Exercise prompt: Pictures don't belong in the copy; print all the records exactly.

BEGIN Data records

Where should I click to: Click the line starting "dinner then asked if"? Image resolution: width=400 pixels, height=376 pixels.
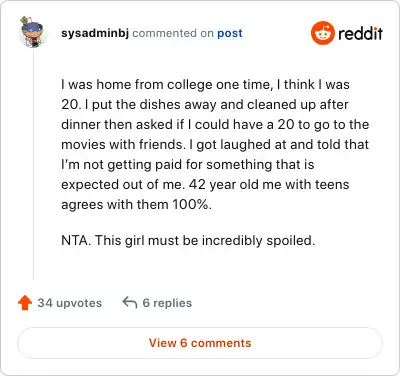coord(215,124)
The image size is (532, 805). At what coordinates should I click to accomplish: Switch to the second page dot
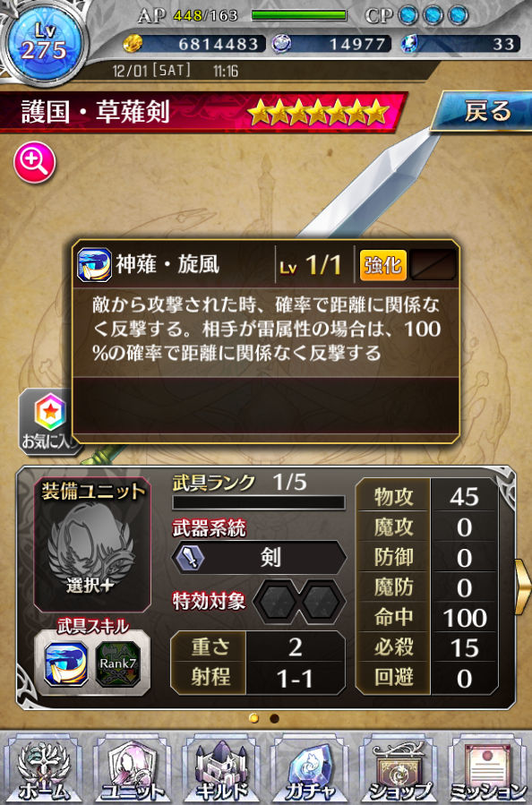point(274,718)
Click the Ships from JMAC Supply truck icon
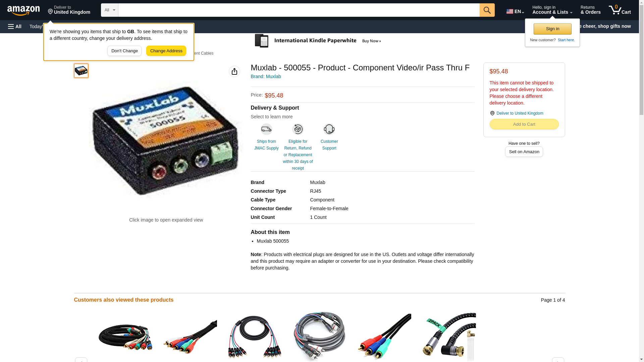 tap(266, 129)
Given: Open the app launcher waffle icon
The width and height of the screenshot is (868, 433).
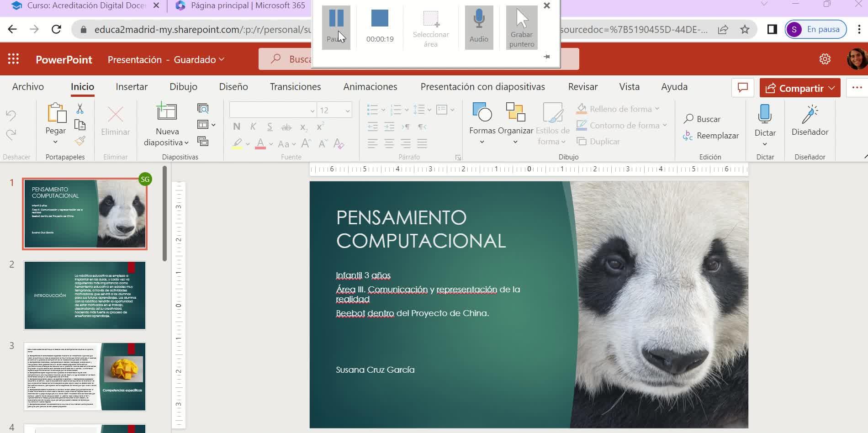Looking at the screenshot, I should [x=13, y=59].
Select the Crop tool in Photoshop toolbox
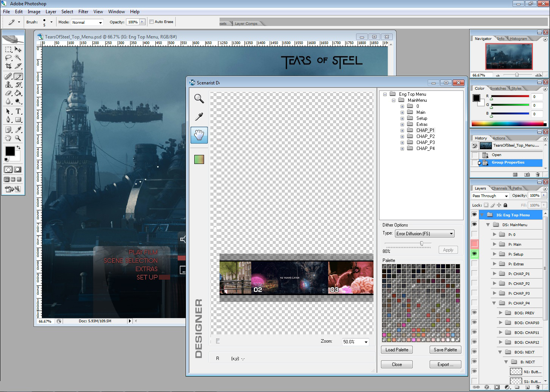 click(x=8, y=66)
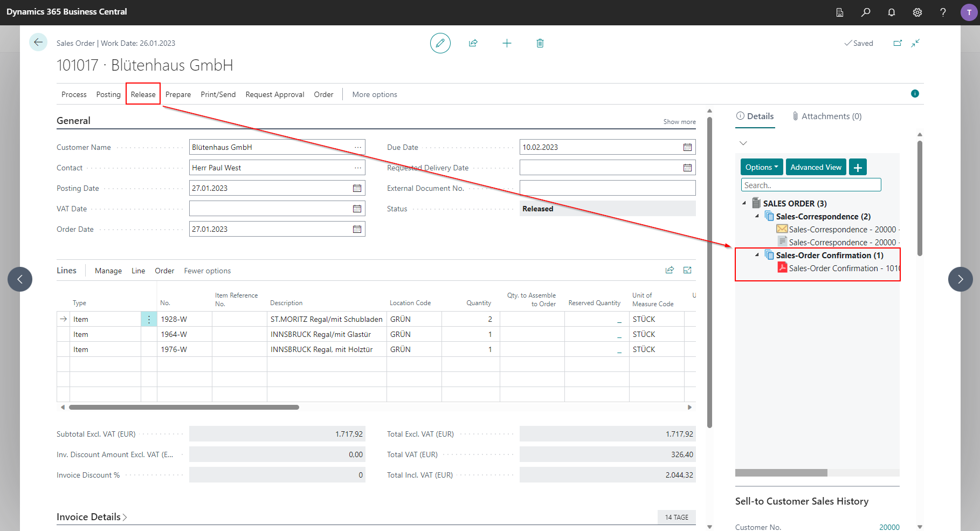This screenshot has height=531, width=980.
Task: Open the Release menu
Action: (143, 94)
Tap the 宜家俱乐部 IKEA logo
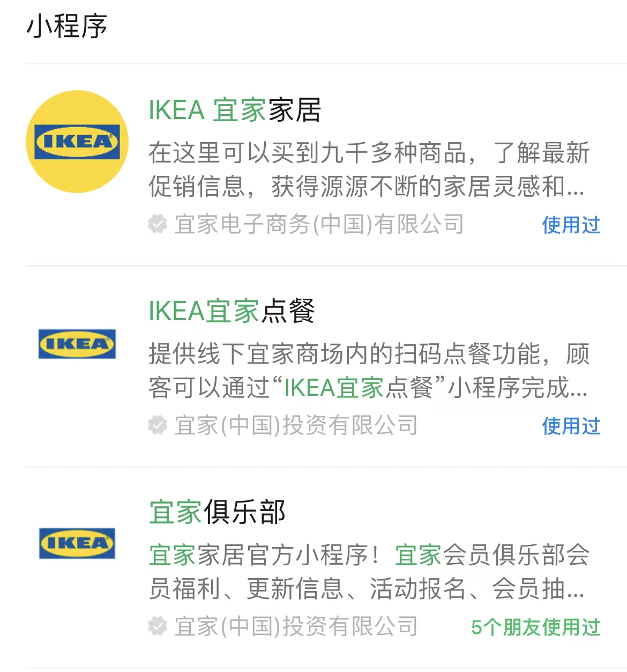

END Data records

Written response:
Where should I click to: Click the line starting "dinner then asked if"? Image resolution: width=400 pixels, height=376 pixels.
coord(215,124)
The image size is (532, 805). At what coordinates should I click to accomplish: Switch to the second page dot
point(274,718)
Click the Ships from JMAC Supply truck icon
 tap(266, 129)
Given: Open the app launcher waffle icon
The width and height of the screenshot is (868, 433).
Looking at the screenshot, I should [x=13, y=59].
Select the Crop tool in Photoshop toolbox
 click(x=8, y=66)
This screenshot has height=531, width=980.
Task: Open the Release menu
Action: (143, 94)
Tap the 宜家俱乐部 IKEA logo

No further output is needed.